Are we to believe, therefore, that it is likely the US could have rejected the desperate pleadings of Sir Paul and Dame Eugenia?
Most honest, sensible, rationale people in the US and Grenada agree that invitation or no invitation, ready or not, the United States was going to use the breakdown of law and order in Grenada to move in and crush the so-called Commies that had overthrown Eric Gairy in 1979 and had established close ties with America’s cold war enemies, such as Cuba and the former Soviet Union.
Sir Paul and Dame Eugenia were useful in the public relations components of the invasion; portraying an unwilling United States – the most powerful national on earth – as being prodded into invading a tiny island-state many miles away from the nearest US coastline.
One of President Reagan’s best friends and an ideological ally was the late Margaret Thatcher, former Prime Minister of Britain.
In her memoirs that were released in Britain in August, Thatcher gives an insight into Reagan’s thinking and her feelings on the Grenada invasion.
Reagan framed it not as an invitation from Sir Paul but as a request for military action in Grenada from the Organisation of Eastern Caribbean States (OECS).
“At 7.15 in the evening of Monday, 24th October, I received a message from President Reagan while I was hosting a reception at Downing Street. The President wrote that he was giving serious consideration to the OECS request for military action,’’ Thatcher writes in her memoir. “He asked for my thoughts and advice. I was strongly against intervention.’’
Later, according to Thatcher, another message arrived from Reagan in which he stated that he had decided to “respond positively to the request for military action”.
Thatcher frowned on the US decision, saying the American action “will be seen as intervention by a Western country in the internal affairs of a small independent nation, however unattractive its regime’’.

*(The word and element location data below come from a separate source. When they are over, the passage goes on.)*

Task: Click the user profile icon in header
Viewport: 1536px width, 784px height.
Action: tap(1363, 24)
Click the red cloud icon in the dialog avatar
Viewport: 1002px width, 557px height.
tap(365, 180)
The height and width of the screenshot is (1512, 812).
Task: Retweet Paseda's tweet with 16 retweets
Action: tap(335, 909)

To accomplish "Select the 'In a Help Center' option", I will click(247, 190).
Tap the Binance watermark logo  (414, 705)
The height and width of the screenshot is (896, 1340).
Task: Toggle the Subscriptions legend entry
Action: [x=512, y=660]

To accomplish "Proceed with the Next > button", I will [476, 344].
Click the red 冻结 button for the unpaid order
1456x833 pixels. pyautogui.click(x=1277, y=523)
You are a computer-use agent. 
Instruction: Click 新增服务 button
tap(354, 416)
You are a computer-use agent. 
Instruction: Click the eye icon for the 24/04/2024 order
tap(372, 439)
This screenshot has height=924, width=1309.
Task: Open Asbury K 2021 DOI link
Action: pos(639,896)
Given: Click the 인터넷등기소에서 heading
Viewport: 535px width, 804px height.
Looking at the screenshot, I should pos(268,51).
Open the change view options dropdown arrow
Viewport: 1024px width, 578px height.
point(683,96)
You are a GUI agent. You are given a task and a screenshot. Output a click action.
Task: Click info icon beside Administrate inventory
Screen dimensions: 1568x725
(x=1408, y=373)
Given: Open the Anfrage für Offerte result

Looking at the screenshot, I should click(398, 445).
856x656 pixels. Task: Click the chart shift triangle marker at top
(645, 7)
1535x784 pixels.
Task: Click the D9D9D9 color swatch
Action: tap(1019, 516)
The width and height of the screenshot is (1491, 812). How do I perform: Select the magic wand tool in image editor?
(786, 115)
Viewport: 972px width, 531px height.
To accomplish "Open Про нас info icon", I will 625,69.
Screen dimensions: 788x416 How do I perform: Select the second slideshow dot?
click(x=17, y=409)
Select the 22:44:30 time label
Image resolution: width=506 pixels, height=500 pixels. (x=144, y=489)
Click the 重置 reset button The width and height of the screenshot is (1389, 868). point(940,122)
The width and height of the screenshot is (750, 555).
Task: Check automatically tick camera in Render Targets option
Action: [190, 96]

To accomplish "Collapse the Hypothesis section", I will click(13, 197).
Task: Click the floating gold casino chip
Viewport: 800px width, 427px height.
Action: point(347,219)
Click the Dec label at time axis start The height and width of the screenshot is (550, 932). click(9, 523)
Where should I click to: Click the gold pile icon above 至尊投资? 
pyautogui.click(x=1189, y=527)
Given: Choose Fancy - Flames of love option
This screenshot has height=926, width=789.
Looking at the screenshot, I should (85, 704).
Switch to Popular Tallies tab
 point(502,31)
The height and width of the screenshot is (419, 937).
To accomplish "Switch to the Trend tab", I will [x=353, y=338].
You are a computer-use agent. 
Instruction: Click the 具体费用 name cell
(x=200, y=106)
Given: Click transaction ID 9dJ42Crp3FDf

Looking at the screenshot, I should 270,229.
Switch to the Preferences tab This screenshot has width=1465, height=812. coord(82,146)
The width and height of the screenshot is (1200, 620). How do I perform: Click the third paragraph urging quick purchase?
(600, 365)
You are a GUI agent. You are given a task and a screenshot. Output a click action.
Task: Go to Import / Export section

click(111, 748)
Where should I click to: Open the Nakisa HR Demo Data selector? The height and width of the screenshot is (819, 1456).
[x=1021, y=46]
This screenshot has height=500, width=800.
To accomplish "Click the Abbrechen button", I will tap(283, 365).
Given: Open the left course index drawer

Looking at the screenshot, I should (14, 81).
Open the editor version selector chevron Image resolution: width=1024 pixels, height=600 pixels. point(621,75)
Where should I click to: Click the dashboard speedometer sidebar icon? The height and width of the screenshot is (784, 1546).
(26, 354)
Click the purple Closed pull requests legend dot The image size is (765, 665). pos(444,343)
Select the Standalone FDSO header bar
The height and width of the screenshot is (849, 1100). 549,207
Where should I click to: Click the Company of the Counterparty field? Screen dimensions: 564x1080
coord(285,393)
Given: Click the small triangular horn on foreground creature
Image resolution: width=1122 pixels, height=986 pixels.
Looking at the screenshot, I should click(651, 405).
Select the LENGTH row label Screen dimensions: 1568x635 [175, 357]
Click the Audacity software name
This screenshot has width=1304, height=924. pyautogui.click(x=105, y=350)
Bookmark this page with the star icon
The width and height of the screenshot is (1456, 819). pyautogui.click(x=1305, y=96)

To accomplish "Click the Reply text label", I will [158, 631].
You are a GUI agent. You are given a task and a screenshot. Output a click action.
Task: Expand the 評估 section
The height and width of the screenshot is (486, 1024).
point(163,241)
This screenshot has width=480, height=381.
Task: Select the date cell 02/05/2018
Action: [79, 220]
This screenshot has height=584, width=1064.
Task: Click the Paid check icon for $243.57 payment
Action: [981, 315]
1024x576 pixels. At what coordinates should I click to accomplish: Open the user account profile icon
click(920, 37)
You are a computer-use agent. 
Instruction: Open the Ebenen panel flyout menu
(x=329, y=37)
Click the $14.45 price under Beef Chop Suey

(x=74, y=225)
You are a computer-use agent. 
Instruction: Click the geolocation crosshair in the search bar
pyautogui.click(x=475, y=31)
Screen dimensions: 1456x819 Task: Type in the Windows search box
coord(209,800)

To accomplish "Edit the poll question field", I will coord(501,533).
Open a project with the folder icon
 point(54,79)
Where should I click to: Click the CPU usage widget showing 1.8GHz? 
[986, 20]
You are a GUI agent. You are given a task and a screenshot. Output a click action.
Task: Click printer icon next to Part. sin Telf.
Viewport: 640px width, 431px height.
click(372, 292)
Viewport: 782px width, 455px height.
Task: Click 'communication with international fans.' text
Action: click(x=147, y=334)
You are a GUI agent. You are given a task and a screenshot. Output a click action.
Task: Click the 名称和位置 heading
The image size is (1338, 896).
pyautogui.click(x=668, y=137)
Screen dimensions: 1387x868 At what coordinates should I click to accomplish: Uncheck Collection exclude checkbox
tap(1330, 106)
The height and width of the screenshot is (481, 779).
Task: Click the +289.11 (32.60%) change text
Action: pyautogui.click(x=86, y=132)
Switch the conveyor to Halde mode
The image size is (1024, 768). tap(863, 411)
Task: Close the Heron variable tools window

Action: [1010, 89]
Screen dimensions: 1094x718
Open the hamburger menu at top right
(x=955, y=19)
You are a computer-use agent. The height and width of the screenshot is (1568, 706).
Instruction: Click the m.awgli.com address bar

Further, writes Thatcher, the US President’s decision “causes us the gravest concern”, and she claims that Sir Paul – the GG and the Queen’s representative in Grenada – had told a British official that if there were an intervention, “he would probably be killed.”
Another revelation from Thatcher’s memoirs was the determination by Thatcher’s foreign policy adviser, Anthony Parsons, that “it is becoming increasingly obvious that” the United States “had been planning the Grenada move for some time”.
If Parsons is right, it is only reasonable to conclude that there was no invitation, nor was one needed, for the invasion, rescue mission, intervention, “intervasion’’, or “rescuvasion’’ of Grenada on October 25, 1983.
To get to the complete truth of 1983, there must not only be a telling of the events but Grenadians themselves also must commit their experiences to paper, especially in authoring books.
Through cross references and the comparing of notes and information, we may reach a convergence of truths and facts.
Documentation is also important in educating future generations about their country’s history, and possibly avoiding a repeat of tragic mistakes of the past.